In the current landscape of the UFC, each and every fighter is well versed in a number of different disciplines and can hold their own both on the feet and on the ground. But if we crank back the clock around 20 years, the UFC was much different. Most people had only a single discipline, and most were of the stand-up variety, until Royce Gracie showed up. Here I will talk about his career in martial arts and how he would change the landscape of mixed martial arts forever.
Ahead of UFC 1, not many people were aware of Brazilian Jiu Jitsu as a means of winning a fight. But in Brazil, there was a small group of people (namely the Gracie family), that were practicing this martial art. When they heard of UFC 1, they wanted to send one of their Gracie Jiu Jitsu practioners to compete, as they believed their method was the best martial art in the world. In order to prove that theirs was the best, they elected to send Royce to represent them, despite him being the smallest and weakest of the Gracie’s, just to prove that even a small man could win against bigger men with their system.
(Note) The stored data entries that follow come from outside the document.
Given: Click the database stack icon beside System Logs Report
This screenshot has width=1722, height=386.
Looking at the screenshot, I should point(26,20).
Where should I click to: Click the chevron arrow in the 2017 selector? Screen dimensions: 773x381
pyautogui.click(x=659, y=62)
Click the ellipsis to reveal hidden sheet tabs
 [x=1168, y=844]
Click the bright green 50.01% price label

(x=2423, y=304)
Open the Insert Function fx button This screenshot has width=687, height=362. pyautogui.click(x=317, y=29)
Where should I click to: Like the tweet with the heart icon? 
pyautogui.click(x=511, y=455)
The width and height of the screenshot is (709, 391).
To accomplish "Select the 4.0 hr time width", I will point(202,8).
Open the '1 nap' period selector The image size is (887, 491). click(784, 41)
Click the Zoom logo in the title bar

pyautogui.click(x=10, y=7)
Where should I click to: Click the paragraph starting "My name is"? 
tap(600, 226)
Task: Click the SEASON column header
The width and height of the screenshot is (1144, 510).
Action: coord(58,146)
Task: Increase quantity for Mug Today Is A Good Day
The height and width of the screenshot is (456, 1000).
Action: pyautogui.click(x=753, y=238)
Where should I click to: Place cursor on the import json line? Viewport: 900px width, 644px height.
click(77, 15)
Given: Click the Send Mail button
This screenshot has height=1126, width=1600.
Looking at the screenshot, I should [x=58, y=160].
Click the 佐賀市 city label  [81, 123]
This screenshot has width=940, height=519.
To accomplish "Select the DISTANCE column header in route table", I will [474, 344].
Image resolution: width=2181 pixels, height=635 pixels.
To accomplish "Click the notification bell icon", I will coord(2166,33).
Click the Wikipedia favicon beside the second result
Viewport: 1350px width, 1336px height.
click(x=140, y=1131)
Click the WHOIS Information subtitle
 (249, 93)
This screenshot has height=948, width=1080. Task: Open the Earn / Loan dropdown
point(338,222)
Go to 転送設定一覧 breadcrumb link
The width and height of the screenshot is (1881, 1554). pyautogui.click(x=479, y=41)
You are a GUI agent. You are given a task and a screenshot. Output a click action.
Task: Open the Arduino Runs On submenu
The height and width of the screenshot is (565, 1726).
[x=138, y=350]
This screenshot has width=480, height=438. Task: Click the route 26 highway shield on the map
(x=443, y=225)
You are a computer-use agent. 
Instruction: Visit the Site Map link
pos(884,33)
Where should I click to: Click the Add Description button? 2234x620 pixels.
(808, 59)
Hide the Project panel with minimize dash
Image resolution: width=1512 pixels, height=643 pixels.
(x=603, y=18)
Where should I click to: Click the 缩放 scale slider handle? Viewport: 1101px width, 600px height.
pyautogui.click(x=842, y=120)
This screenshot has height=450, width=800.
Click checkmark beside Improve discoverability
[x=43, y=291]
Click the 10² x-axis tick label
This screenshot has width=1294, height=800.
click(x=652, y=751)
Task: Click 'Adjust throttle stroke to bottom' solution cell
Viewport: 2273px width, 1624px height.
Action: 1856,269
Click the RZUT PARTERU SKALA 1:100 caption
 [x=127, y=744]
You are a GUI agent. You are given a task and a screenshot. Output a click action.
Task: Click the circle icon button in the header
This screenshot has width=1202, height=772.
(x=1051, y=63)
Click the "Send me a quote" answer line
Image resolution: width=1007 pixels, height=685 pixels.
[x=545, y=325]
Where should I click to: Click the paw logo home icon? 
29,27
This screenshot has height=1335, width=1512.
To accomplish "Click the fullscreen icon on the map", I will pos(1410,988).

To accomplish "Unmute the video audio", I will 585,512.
As it turned out, they were incredibly right. Even though there were no weight or height limits for UFC 1, the 6’0 175ish lb Gracie won each of his three fights with ease (and all by submission) to win the first ever UFC event. Both the announcers and his opponents alike were extremely confused and shocked by his success as his small stature led them to believe he would not do very well. After this historic and monumental win, he continued to fight for the UFC and went undefeated for around 7 years. He eventually went on to fight for other promotions and actually fought as recently as February in 2016 for Bellator and won via TKO. It is unlikely he fights again, but you know his competitive spirit still lives on.
While his time inside the cage was outstanding, his contributions to the sport of MMA and the UFC go far beyond simply winning fights in the cage. Royce Gracie was the catalyst behind the evolution of the sport towards a more ground fighting and grappling-centered approach, and approach which many successful fighters still utilize today. While fighters nowadays are more balanced, Gracie was not, which makes his career even more impressive. In fact, he once had 11 straight wins by submission (a UFC record), which shows that even though opponents knew what he was going to do, he could still do it.
He is called by many people in the industry the most important and influential figure in UFC and MMA history and I find it hard to argue that. In 2003, Gracie became the first entrant into the UFC Hall of Fame (along with Ken Shamrock), which was a testament to just how much the UFC brass valued his contributions to the company.